● TEXTO DE ORIGEM:
***
Oberon ou o juramento do rei dos elfos une a Idade Média cavaleiresca, o exotismo do Oriente e os personagens shakespearianos de Sonho de uma noite de verão. A ação acontece entre a França, a Arábia e o Mundo das Fadas: Oberon, rei dos elfos, briga com sua esposa Titânia, rainha das fadas. Para ser perdoado ele deve encontrar um casal de namorados cujos sentimentos suplantem todos os obstáculos à sua paixão, demonstrando, assim, a força invencível do amor. Oberon escolhe o cruzado Huon de Bordeaux, apaixonado pela princesa muçulmana Reiza e, para ajudá-lo a enfrentar os mais terríveis perigos, entrega-lhe uma trompa e uma taça mágicas. Com essas armas, o cruzado vence os desafios e casa-se com a filha do chefe muçulmano, enquanto o rei dos elfos reconcilia-se com a rainha das fadas.
***
● TAREFAS A REALIZAR:
1. De acordo com o resumo sobre Oberon, por que o rei dos elfos precisa encontrar um casal de namorados? Responda em uma a três frases.
2. Transcreva fielmente, do resumo sobre Oberon, tudo o que vai de "Oberon ou o" até "a rainha das fadas.".
3. Dê prosseguimento ao resumo sobre Oberon a partir da última frase apresentada.

● REGISTROS DE DADOS:
***
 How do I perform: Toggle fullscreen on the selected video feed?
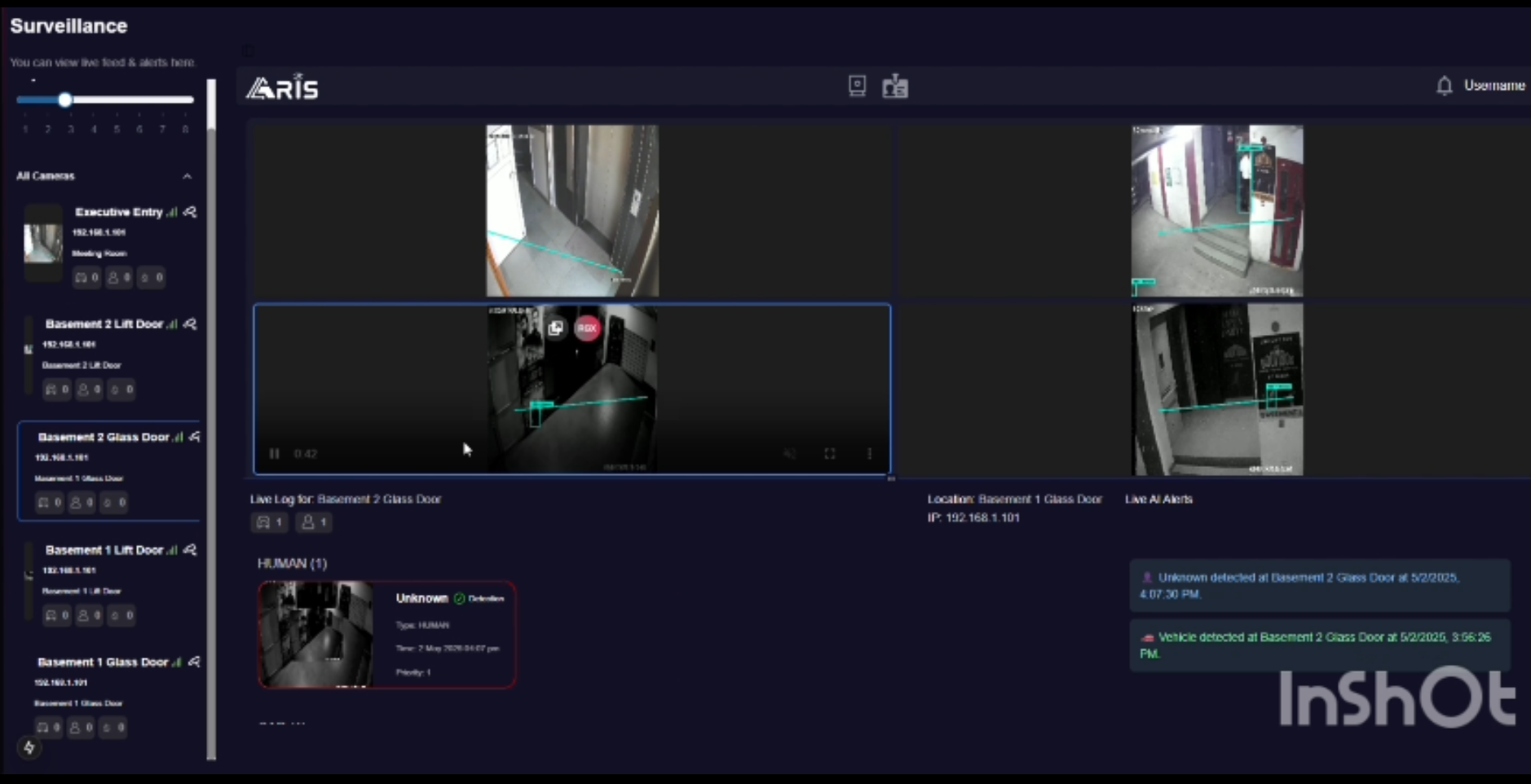829,453

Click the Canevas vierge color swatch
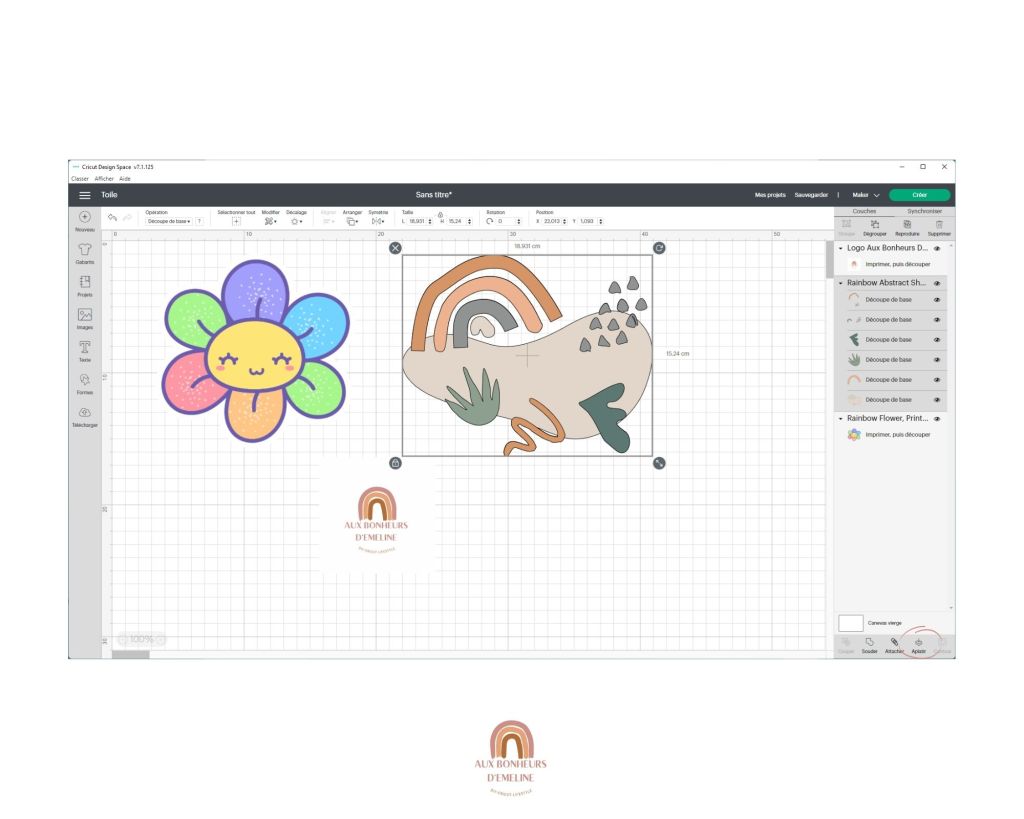pos(850,622)
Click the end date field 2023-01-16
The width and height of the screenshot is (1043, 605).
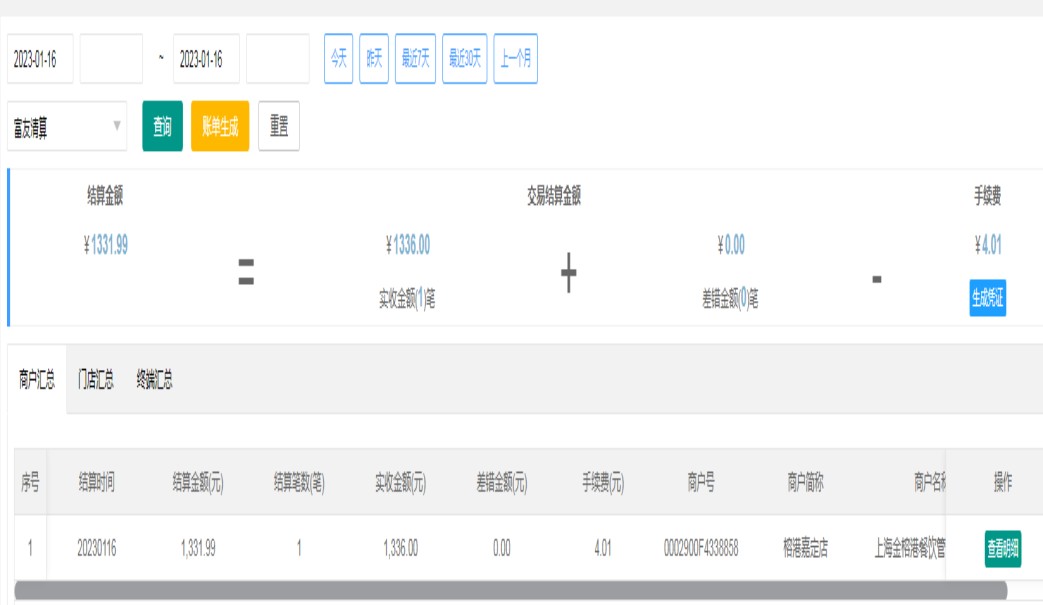coord(205,59)
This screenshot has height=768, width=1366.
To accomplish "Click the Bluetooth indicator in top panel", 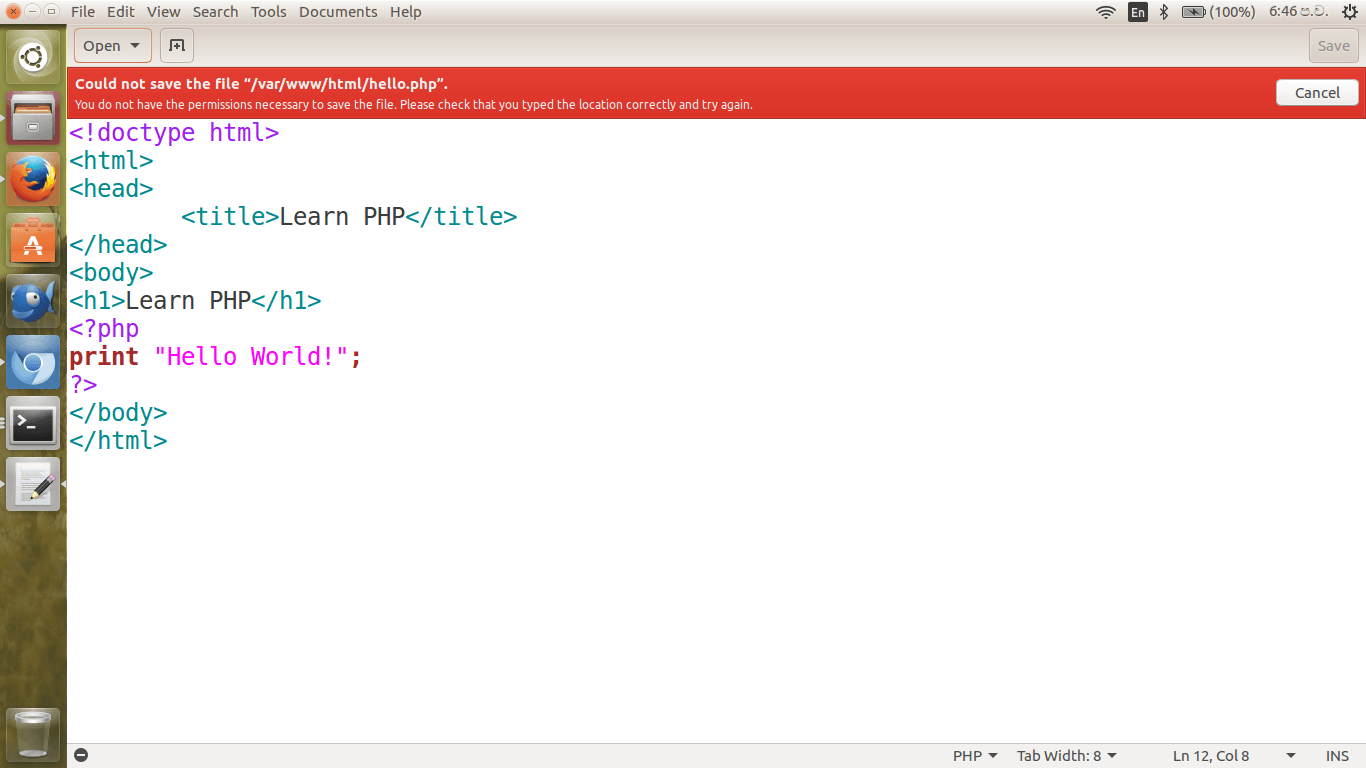I will tap(1164, 12).
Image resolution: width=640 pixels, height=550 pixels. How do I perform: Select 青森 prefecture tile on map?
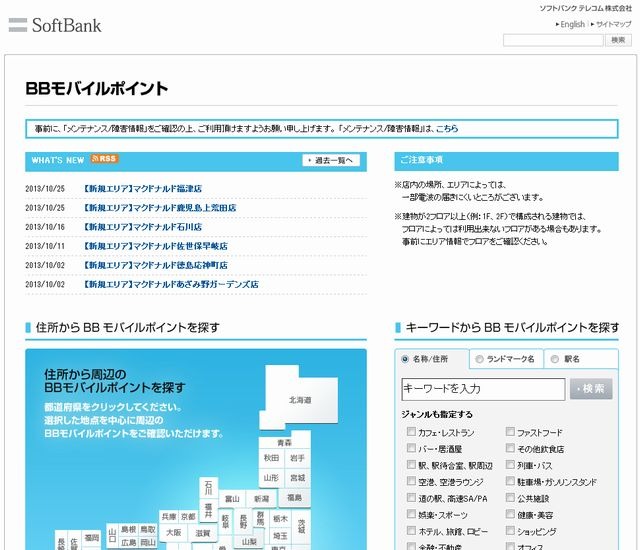point(284,441)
***
● RESPOSTAS POR TAREFA:
1. Oberon precisa encontrar esse casal para ser perdoado depois de brigar com sua esposa Titânia, rainha das fadas. Os sentimentos dos namorados devem suplantar todos os obstáculos à sua paixão e, assim, demonstrar a força invencível do amor.

2.
Oberon ou o juramento do rei dos elfos une a Idade Média cavaleiresca, o exotismo do Oriente e os personagens shakespearianos de Sonho de uma noite de verão. A ação acontece entre a França, a Arábia e o Mundo das Fadas: Oberon, rei dos elfos, briga com sua esposa Titânia, rainha das fadas. Para ser perdoado ele deve encontrar um casal de namorados cujos sentimentos suplantem todos os obstáculos à sua paixão, demonstrando, assim, a força invencível do amor. Oberon escolhe o cruzado Huon de Bordeaux, apaixonado pela princesa muçulmana Reiza e, para ajudá-lo a enfrentar os mais terríveis perigos, entrega-lhe uma trompa e uma taça mágicas. Com essas armas, o cruzado vence os desafios e casa-se com a filha do chefe muçulmano, enquanto o rei dos elfos reconcilia-se com a rainha das fadas.

3.
A Abertura inicia-se com o delicado soar da trompa, instrumento de destaque na ópera, com papel comparável ao dos instrumentos encantados da Flauta Mágica, de Mozart. Após esse chamado inicial, a peça constrói-se inteiramente com material que o ouvinte reconhecerá no decorrer da ópera: o Tema das Fadas; a Marcha da corte de Carlos Magno; a Melodia de Huon, apresentada pelo clarinete e retomada pelas cordas; a Ária de Reiza; o Coro dos espíritos das águas e o Tema de Puck. Com esse desenvolvimento repleto de sugestões musicais, a Abertura soa como um verdadeiro poema sinfônico e tornou-se uma peça muito popular. A recapitulação do tema de Reiza, apresentado de maneira triunfante, conduz a uma conclusão cheia de vivacidade.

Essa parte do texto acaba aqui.